The leisure spaces that the brands tend to be hosted in do give it an advantage. Deignan recognises that there is a captive audience instantly, whether it’s ticket-holders to a match or hotel residents, and the restaurant needs to capitalise on this. While visitors can choose to dine elsewhere, their instant attention is something that the high street does not have. Deignan explains how her experience can help her approach this.
“When I first joined Tesco, in the first week I was fascinated by how much footfall they had. For the high street to get that footfall, it has to work hard. These restaurants and cafés sat within the reach of 10,000 people every day. It took me a while to get my ahead around all this footfall – how do we convert it? It’s the same here. We’ve got quite a lot of residents and we need to give them a compelling offer and a reason to dine with us so that our partners can be profitable. If we don’t do that, then we’re not aligned. There are similarities that we have, but certainly distinct from having a standalone operation and all of the rates. It is slightly different.”
Black And White Hospitality very much has to think about what it’s laying out in front of potential customers. The opportunity that Deignan refers to is all about giving the customer what they want from a dining experience and challenging their expectations so they realise what they want is available to them from Marco Pierre White Restaurants. The launch of Wheeler’s Fish & Chips is a prime example – to cater to the fast-paced society that doesn’t have time to wait for a sit-down meal, but that still wants the food to be high quality. This is the company’s approach to a trend in the trade that is keeping all manner of operations on their toes.

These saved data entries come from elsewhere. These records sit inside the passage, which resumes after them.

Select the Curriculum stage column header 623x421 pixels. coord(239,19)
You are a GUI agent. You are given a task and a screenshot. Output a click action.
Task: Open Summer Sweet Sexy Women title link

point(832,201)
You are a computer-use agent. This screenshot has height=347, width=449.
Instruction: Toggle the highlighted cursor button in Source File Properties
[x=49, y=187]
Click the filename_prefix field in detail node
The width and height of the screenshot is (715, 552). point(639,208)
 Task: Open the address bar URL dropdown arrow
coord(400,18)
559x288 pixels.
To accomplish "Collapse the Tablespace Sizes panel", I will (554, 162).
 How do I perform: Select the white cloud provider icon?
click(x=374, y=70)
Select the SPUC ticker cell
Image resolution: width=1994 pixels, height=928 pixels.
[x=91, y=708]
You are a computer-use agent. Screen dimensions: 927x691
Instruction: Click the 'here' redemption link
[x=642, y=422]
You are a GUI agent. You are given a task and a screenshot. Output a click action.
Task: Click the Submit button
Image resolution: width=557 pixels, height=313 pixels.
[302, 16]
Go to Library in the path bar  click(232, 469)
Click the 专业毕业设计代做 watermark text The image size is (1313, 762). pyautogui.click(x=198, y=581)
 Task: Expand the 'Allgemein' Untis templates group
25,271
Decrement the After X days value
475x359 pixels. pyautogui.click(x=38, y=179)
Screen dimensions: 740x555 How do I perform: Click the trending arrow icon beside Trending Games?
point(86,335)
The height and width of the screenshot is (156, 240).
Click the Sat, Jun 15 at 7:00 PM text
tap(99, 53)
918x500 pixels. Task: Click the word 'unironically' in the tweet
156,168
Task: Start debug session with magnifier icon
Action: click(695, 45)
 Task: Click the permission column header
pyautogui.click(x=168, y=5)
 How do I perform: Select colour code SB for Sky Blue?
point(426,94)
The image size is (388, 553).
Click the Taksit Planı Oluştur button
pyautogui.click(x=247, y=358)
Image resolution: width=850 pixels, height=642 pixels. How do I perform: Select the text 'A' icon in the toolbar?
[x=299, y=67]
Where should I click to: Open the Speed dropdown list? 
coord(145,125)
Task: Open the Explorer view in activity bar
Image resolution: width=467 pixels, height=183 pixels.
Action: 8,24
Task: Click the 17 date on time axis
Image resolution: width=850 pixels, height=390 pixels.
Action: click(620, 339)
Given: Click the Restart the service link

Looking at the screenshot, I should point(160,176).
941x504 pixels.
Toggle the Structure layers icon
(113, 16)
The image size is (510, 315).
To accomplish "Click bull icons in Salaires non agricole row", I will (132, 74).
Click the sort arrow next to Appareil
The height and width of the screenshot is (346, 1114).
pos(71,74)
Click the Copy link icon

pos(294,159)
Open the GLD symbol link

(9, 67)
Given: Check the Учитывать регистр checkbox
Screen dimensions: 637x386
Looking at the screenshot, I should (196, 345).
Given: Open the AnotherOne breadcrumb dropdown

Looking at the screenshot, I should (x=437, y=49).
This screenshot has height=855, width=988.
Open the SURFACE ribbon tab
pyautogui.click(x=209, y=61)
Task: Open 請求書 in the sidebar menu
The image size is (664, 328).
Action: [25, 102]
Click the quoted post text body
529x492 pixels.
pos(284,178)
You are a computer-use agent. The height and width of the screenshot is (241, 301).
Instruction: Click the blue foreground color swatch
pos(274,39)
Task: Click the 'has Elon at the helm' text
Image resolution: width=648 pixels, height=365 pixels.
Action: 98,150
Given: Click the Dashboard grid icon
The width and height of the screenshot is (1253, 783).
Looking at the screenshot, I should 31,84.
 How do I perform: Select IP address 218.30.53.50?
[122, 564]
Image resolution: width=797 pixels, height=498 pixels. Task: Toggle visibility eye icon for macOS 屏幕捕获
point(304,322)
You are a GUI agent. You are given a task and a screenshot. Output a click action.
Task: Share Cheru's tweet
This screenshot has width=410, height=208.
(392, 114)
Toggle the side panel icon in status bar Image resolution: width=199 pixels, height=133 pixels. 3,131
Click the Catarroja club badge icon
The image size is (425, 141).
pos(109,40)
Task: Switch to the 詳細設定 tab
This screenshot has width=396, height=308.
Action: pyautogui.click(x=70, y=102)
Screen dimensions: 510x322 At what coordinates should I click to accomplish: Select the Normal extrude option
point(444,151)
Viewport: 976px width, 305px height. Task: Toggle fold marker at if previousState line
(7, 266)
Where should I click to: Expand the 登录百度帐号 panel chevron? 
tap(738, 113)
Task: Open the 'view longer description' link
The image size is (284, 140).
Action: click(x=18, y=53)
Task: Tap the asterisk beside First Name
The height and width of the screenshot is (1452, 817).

“When I started my career, it was all about tradition – the industry really respected tradition and the traditional ways of doing things,” says Deignan. “Now, our industry really respects innovation. Without the respect for innovation that comes with how society has changed, we don’t actually grow. The challenge is: when do you do it? Do you adjust quicker? Do you wait for the whole world to turn around and then react? On the high street, the businesses that have innovated very quickly have been able to move with the trends. It’s interesting times.”